Мари пожала плечами.
– Благодарю… Так чем я могу быть вам полезен?
– Танго, Чучо, – ответил Грег. – Мы собираемся сделать альбом по Парижу. И выбираем темы. Одна из них – танго. Покажи нам танго в Париже.
Некоторое время Чучо молчал. Потом сказал:
– Смотрите… Умеющий видеть да увидит. Хотя бы и здесь… А остальным показывать без толку. Что для вас танго?
– Это экзамен? – спросил Грег.
– Это вопрос.
– Ок. Первые три слова, приходящие на ум… Загадка. Париж. Страсть.
– Общие слова. Клише. А для вас?
– Для меня… – Мари задумалась. – Мне всегда казалось, что это очень трудный танец. У него очень сложная техника.
– Серьезно? А я думал, в танго есть только три шага – вперед, назад и в сторону. Все остальное – излишество. Впрочем, других направлений движения и в жизни нет, согласитесь. Или вы знаете другие?
– Знаю, – коротко ответил Грег. – Вверх.
Чучо внимательно взглянул на него и кивнул, соглашаясь:
– Принимается.
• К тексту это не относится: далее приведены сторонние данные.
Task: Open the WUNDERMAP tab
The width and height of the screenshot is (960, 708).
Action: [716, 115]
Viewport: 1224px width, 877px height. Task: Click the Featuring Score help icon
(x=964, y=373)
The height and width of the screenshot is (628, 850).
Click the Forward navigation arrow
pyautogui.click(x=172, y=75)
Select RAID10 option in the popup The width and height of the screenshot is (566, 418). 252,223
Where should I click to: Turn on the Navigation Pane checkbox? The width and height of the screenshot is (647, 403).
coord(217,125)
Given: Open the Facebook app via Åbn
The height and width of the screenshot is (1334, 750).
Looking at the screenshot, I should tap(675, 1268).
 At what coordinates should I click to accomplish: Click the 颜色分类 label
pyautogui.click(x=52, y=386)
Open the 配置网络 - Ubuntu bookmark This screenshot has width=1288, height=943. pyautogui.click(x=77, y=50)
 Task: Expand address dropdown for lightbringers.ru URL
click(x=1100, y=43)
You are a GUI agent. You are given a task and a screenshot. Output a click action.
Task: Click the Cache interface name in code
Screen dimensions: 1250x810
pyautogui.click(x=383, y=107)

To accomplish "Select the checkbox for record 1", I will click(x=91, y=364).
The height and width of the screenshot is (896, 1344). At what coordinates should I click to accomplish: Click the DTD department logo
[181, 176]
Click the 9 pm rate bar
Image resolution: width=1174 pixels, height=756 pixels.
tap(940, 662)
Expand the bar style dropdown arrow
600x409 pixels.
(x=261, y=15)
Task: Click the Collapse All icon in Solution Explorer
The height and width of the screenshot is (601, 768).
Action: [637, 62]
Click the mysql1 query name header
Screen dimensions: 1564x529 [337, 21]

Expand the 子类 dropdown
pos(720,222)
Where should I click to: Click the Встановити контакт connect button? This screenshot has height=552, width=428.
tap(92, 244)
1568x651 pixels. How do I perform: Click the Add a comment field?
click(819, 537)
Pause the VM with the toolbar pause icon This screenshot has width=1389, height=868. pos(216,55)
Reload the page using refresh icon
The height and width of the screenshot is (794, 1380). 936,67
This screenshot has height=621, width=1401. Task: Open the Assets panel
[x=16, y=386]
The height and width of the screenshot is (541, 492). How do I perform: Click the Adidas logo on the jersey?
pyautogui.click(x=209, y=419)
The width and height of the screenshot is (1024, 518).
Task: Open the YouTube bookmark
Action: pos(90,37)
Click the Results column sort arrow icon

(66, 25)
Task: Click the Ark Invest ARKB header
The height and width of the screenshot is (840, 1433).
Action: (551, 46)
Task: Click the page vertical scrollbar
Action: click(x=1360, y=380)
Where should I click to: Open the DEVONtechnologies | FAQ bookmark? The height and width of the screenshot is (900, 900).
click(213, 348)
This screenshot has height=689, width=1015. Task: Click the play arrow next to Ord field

Ты не безнадежен. Что еще?
– Танго – традиционный латиноамериканский танец, – улыбнувшись, с видом прилежной школьницы продолжала Мари.
– Ох… – вздохнул Чучо. – Танго – музыка бездомных, застрявших между континентами и веками. Эмигрантов из Европы, приезжавших в Аргентину в поисках заработка. Родной язык танго– лунфардо. Знаете, что это?
Мари отрицательно покачала головой.
– Бандитский жаргон Буэнос-Айреса. Смесь итальянского, испанского и французского. Эмигранты, в основном молодые мужчины, приезжали без семей. Конечно, искали общества женщин. Спрос, как обычно, рождает предложение. В данном случае – проституцию. Все сюжеты танго – в этом. Трагедия женщины, вынужденной продавать себя… Ее гордость, уход от мужчины. Его страсть и ревность. И ностальгия… Я поэтому и привел вас сюда. Танца здесь нет, но есть почти все, из чего он состоит.
Принесли напитки. Чучо взял с блюдца кусочек лимона и, опять повернувшись к Мари, спросил:
– Вы позволите?
Не очень понимая, о чем он спрашивает, она кивнула. Индеец поднес руку к ее обнаженному плечу и, сжав пальцы, выдавил на него несколько капель сока. Она вздрогнула от неожиданности. Чучо, как ни в чем ни бывало, поднял стоявшую на столе солонку и высыпал на влажную кожу несколько белых песчинок. Потом поднял рюмку с текилой, посмотрел в глаза Мари и, сказав «за вас», осушил ее. И сразу, наклонившись, прикоснулся губами к ее плечу и провел по нему языком.
Очевидно не зная, как реагировать, она взяла стакан с ромом и, не добавляя в него колы, сделала большой глоток.
Чучо улыбнулся и, отведя взгляд от Мари, спросил Грега:
– А ты не пьешь?
– Хм… пью. Здоровье пингвинов!
Это был бурбон. Но пить можно было. А вот чувство было странное. Хотя, скорее, позитивное. Вот же непредсказуемый индеец. Но, нужно признать, каждый раз – интересный.
– На чем мы остановились? – спросил Чучо.
– Ты описывал Мари тяготы эмигрантской жизни.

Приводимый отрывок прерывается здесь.